Stored data

>>>>>

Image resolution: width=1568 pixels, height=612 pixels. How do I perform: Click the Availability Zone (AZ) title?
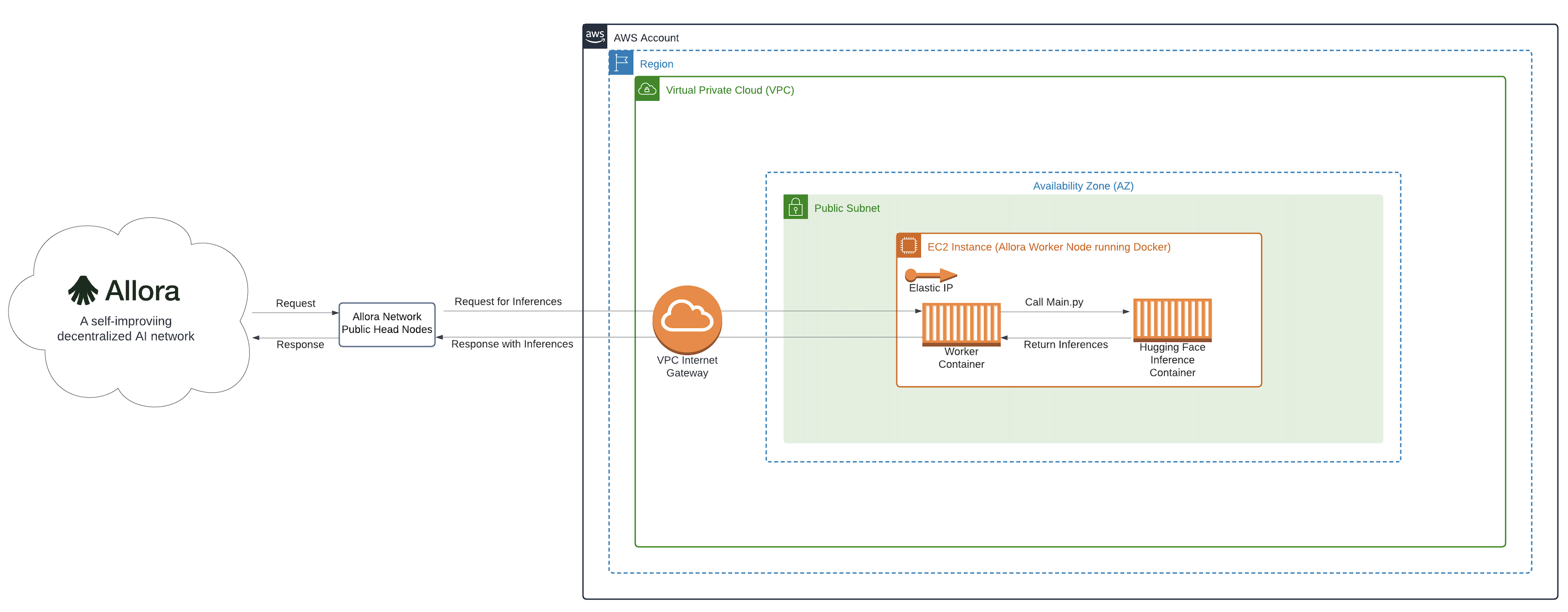[x=1083, y=186]
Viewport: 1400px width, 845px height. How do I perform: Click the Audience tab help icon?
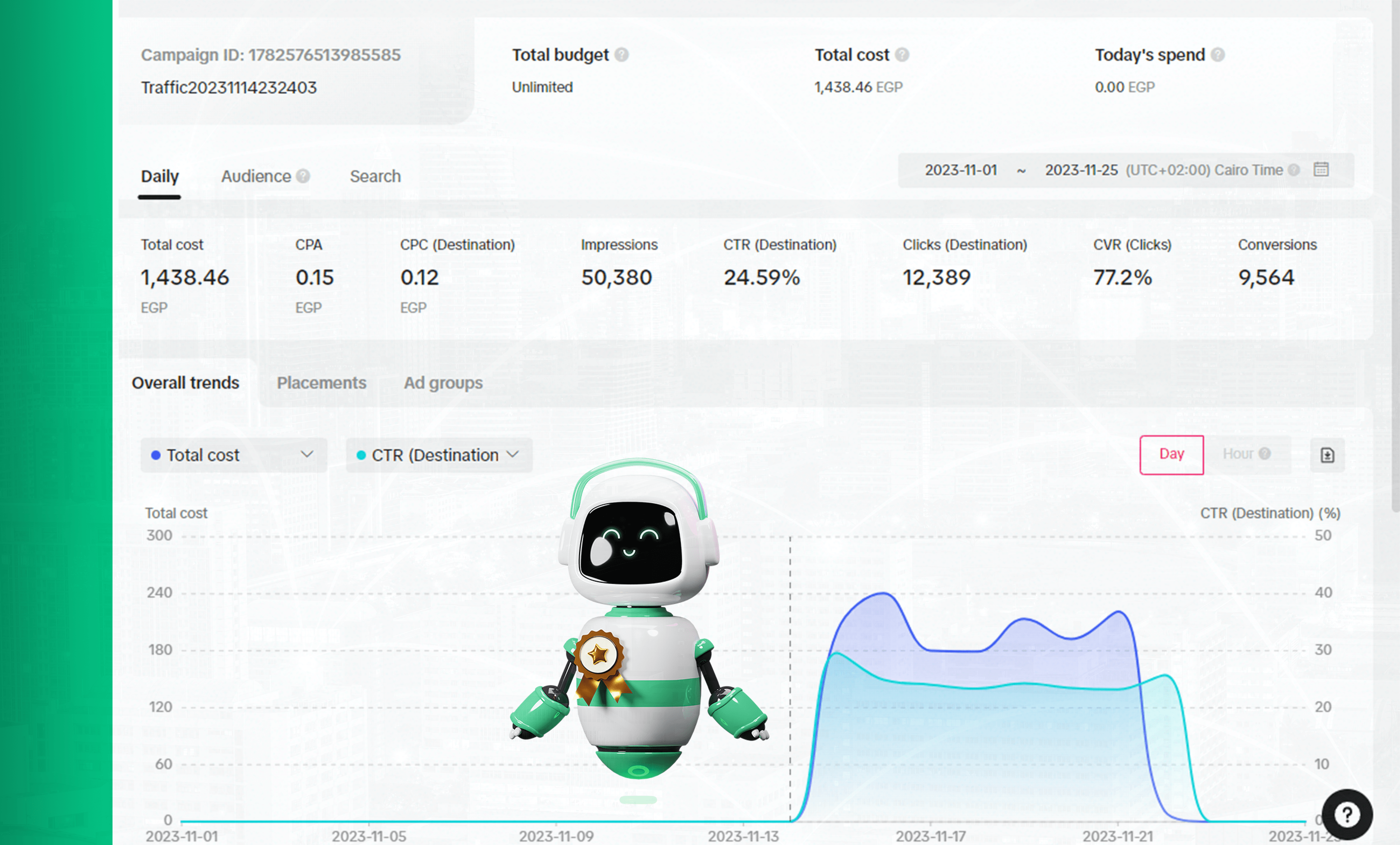304,176
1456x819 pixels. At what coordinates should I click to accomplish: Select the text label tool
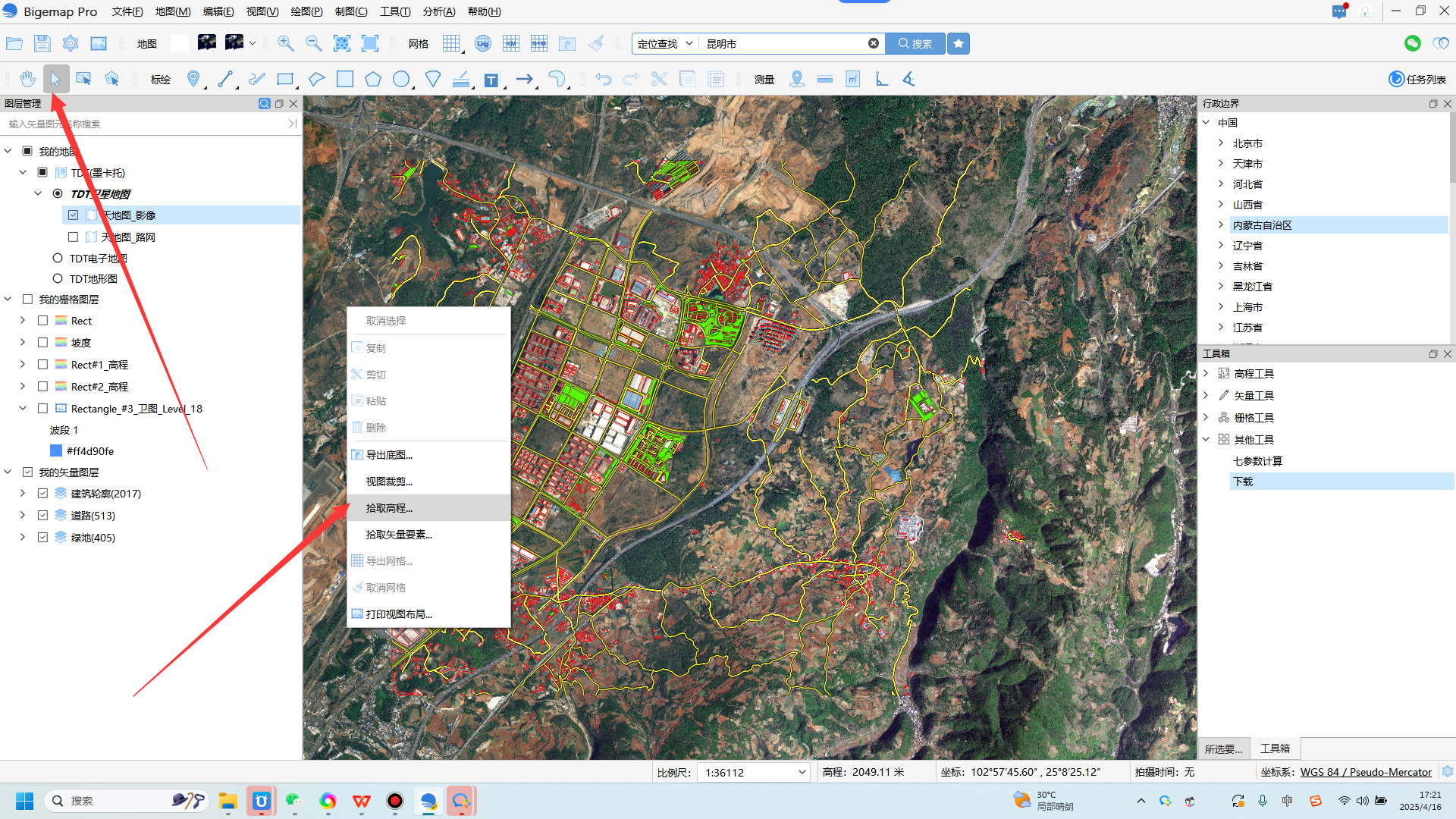click(491, 80)
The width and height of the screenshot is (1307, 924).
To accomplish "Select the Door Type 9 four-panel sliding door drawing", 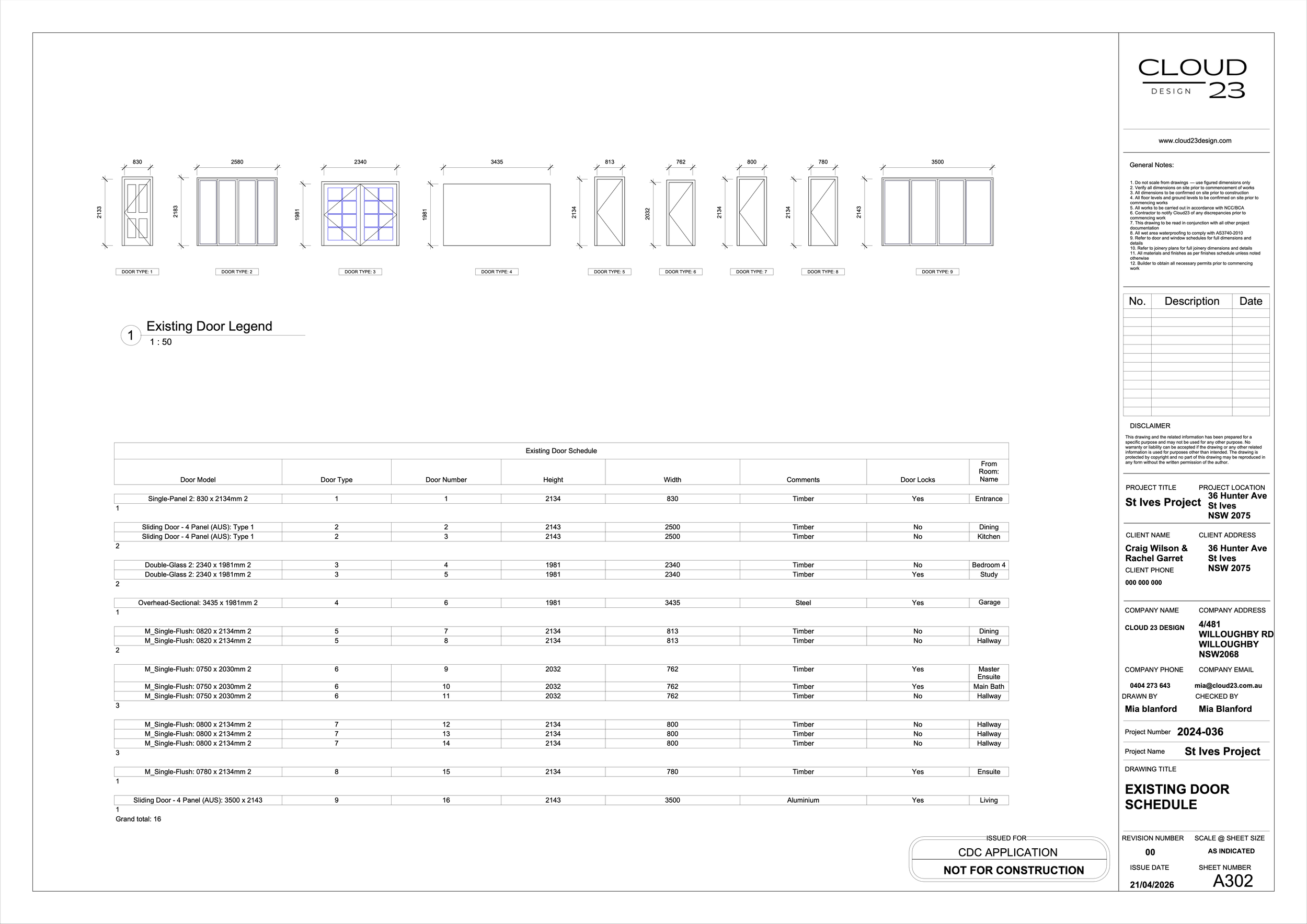I will 937,212.
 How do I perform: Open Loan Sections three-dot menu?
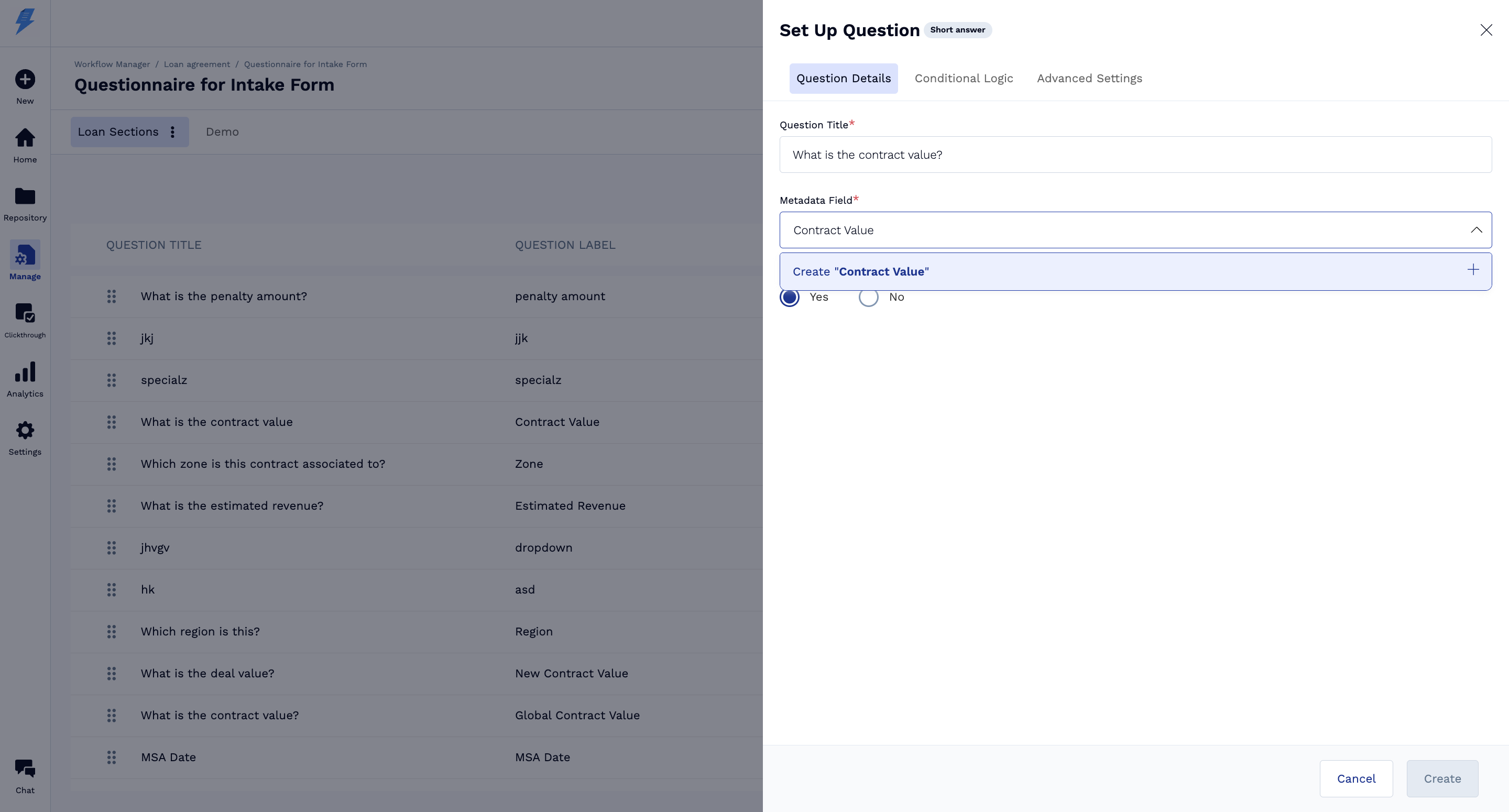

<<<<<

WHAT YOU SHOULD DO -> Beginning with the line above that contains "Viewport: 1400px width, 845px" and finishing with the line that contains "The width and", print those lines exactly and only. Skip all pictures.

WRITTEN RESPONSE ->
Viewport: 1400px width, 845px height. How do I perform: Click the Audience tab help icon?
304,176
1456x819 pixels. At what coordinates should I click to accomplish: Select the text label tool
click(491, 80)
The width and height of the screenshot is (1307, 924).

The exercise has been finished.